I have a few things on my mind for the day.

  • Laundry. Always. (Remind the little laundry helper to put the detergent into the washer this time.)
  • Process broccoli for the freezer. (Try not to think about how it stinks up the kitchen.)
  • Feed my babies. (Not just food, but stories and maybe popsicles and praise mixed with the inevitable corrections. Always.)
  • Make blackberry jelly from the fruit Gabe picked beside the road.
  • File homeschool affidavits. Order some books for the boys’ upcoming foray into organized learning.
  • Feed my babies again.
  • Give two hair cuts to people who wiggle and shrug their shoulders and complain bitterly about the prickles.

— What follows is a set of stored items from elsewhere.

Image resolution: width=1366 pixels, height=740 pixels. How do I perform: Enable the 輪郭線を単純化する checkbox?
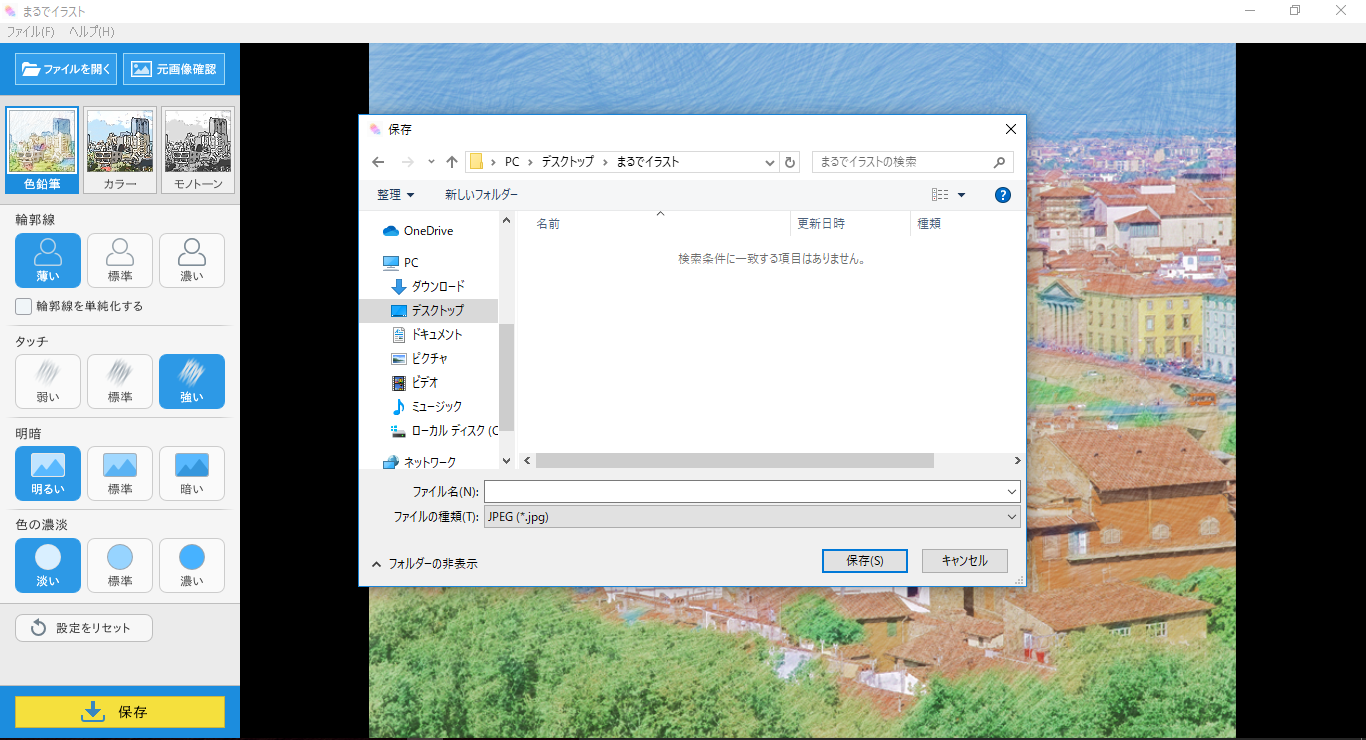pos(22,307)
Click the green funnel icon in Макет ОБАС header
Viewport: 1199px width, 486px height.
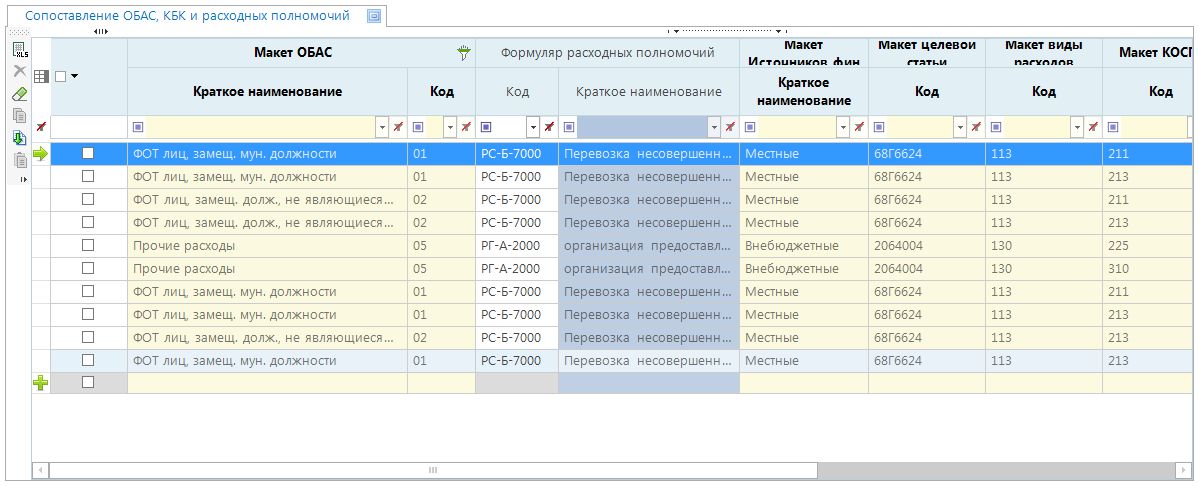click(x=463, y=53)
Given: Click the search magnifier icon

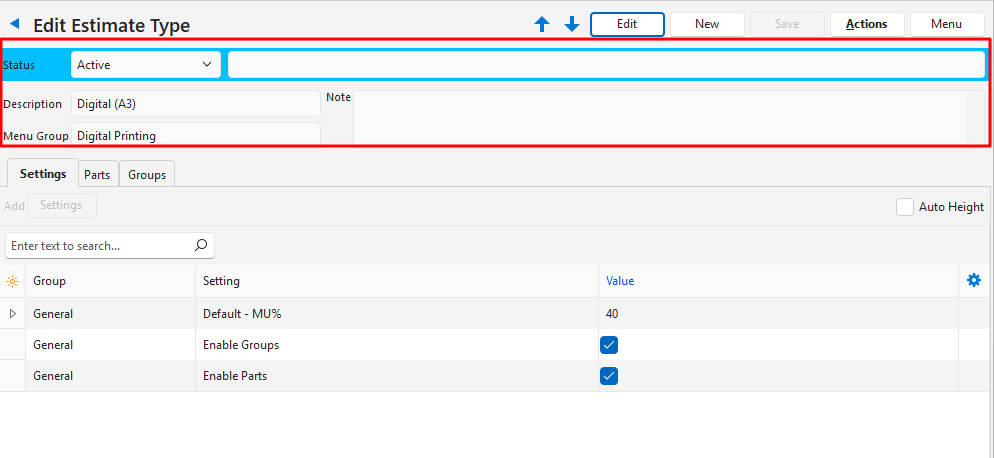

  • Make fun food for the kiddos’ party with the cousins. Cupcakes. Granola bars. Finger jello. (Try not to go bananas when every little body wants to help.)
  • Wait to wash the kitchen floor until the helping/slopping is done.
  • Oversee the job charts and sticker distribution. (Don’t expect what you don’t inspect, you know.)
  • Maybe, if I am really really brave… Go to Walmart to get my glasses fixed and see if I can fit the groceries into the cart with the tot who will probably sit on them.

It will be a good day, even though it has hardly gotten started. I got up early to fatten my soul, and drink my Earl Grey. And if it doesn’t all get done, I pray that at the end of the day our souls are still well nourished. Now, for a piece of peach pie. Quality of life is all about priorities, not?